# rack and pinion



## SonsofWisdom (Mar 29, 2004)

okay I searched but couldn't find anything about this.

I've recently heard stories of drifters having their tie rods snap while drifting causing them to slam into the wall. I am assuming they had a stock or stock like designed rack and pinion.
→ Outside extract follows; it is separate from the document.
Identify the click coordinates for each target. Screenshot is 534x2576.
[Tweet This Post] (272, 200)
Does anyone know if this is true? If so where/who should I look for to get an upgraded rack? My 89 NEEDS a replacment and I was about to spend about $200 for a new one but after hearing this story I don't think I want one for that cheap but at the same time I don't wanna spend $500 on a stock spec rack. I never really even thought about the rack as needing to be upgraded, I figured the stock one could hold...maybe not. 

Any ideas?


----------



## KA24Tech (Feb 2, 2004)

SonsofWisdom said:


> okay I searched but couldn't find anything about this.
> 
> I've recently heard stories of drifters having their tie rods snap while drifting causing them to slam into the wall. I am assuming they had a stock or stock like designed rack and pinion.
> 
> ...


The stock rack is adequate for racing it is the tie rod ends that have some issues. 
http://www.jic-magic.com/productsjic_armrod.htm
JIC offers a hard tie rod for the S13 / S14









Troy


----------



## billyjuan (Jan 14, 2004)

well My 180 has the stock one and i been drifting the car and i havent had any problem with it yet, but i did change the tie rods in my car.
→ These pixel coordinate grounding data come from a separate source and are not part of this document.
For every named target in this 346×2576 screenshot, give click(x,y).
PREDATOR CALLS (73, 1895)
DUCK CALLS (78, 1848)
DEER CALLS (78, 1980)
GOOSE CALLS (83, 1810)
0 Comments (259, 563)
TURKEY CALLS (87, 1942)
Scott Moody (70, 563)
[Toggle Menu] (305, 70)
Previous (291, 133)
Like KA24Tech said the ones with the problems are the tie rod ends.


----------



## Joel (Jun 11, 2003)

Its more common for them to break AFTER you hit the curb


----------



## vsp3c (May 15, 2003)

i think that's how jdmrice crashsed his 180sx..


----------



## SonsofWisdom (Mar 29, 2004)

aaaaall riiiight
new tie rods with the new rack that I have to get any way...
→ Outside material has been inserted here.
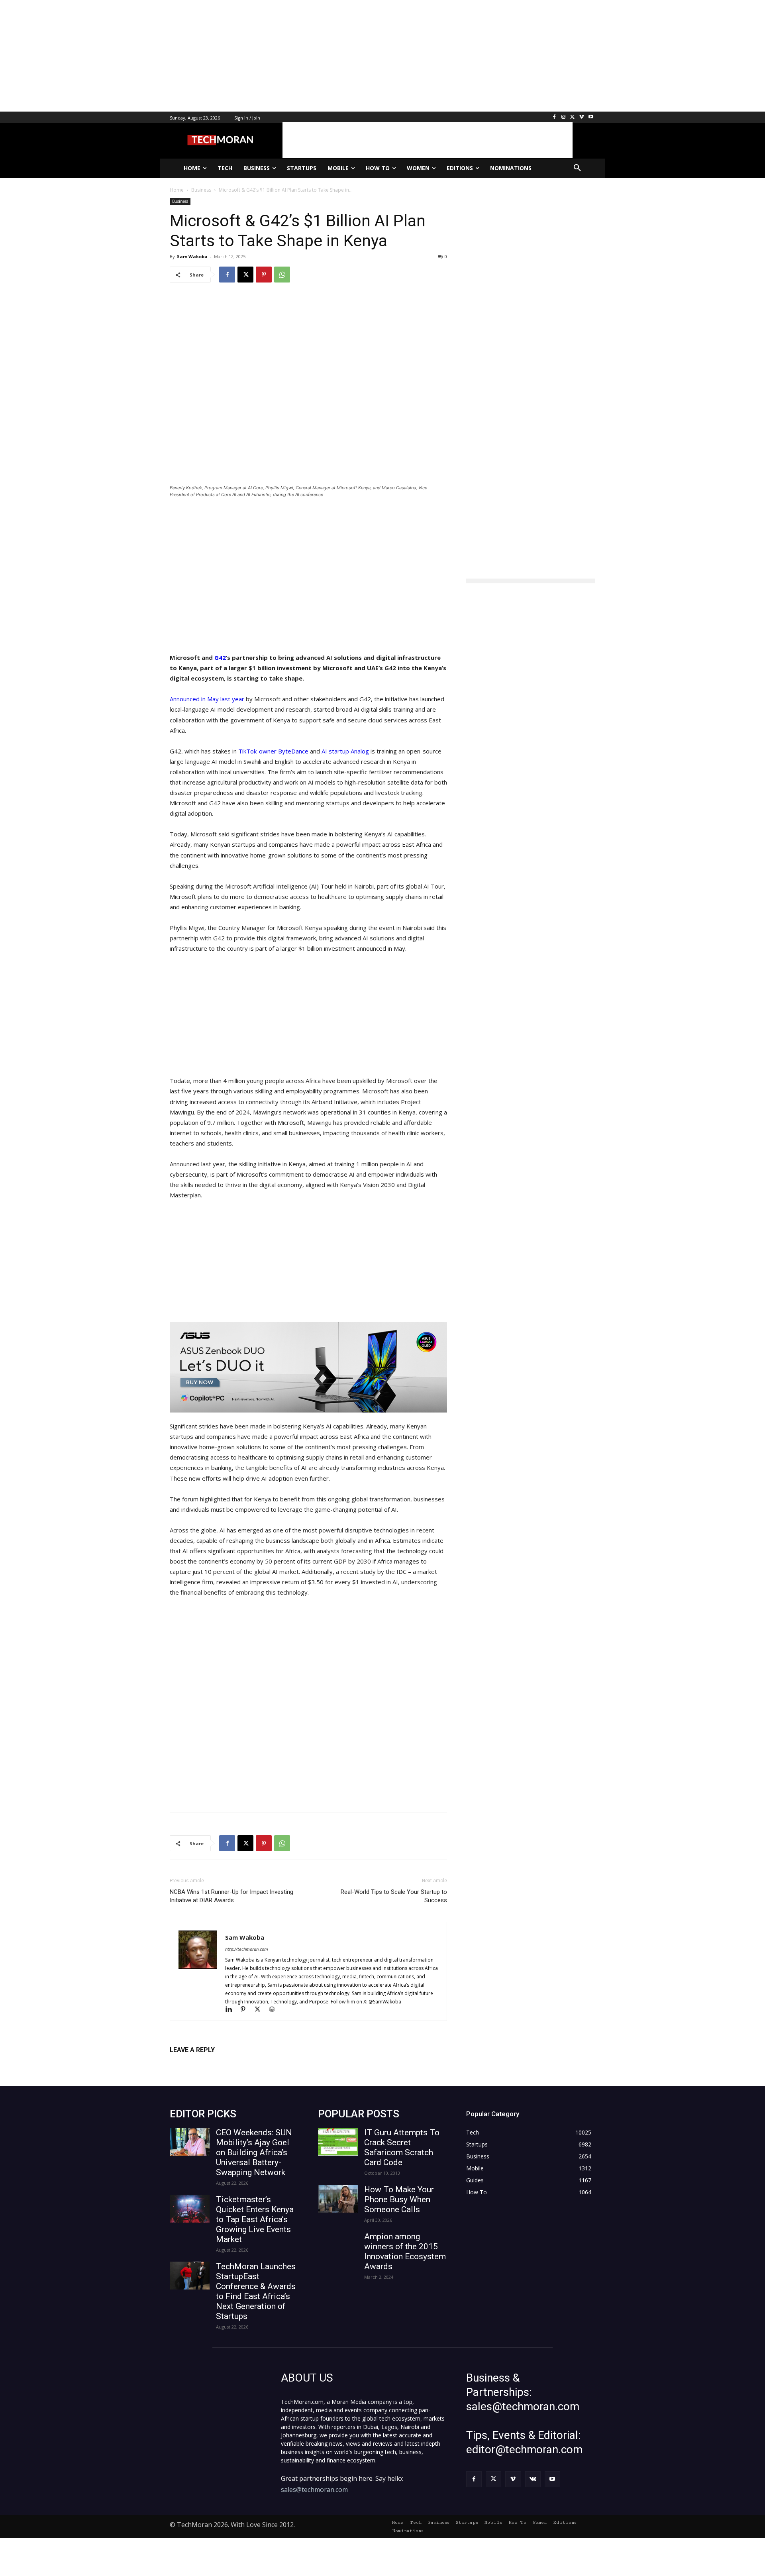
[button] (577, 168)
I would get a stronger lower control arm too but I think I'll keep the weaker one...it'll be more likely to bend in an accident than if I had a strong one which would then shoot into my frame...fraim....fram??? yeah...

Thanks all


----------



## SonsofWisdom (Mar 29, 2004)

one other question...is that $225 for one or both or do y'all know?


----------



## KA24Tech (Feb 2, 2004)

SonsofWisdom said:


> one other question...is that $225 for one or both or do y'all know?


That is the retail price for the pair.

Troy


----------



## SonsofWisdom (Mar 29, 2004)

KA24Tech said:


> That is the retail price for the pair.
> 
> Troy


oh well that's not too bad...thanks again!


----------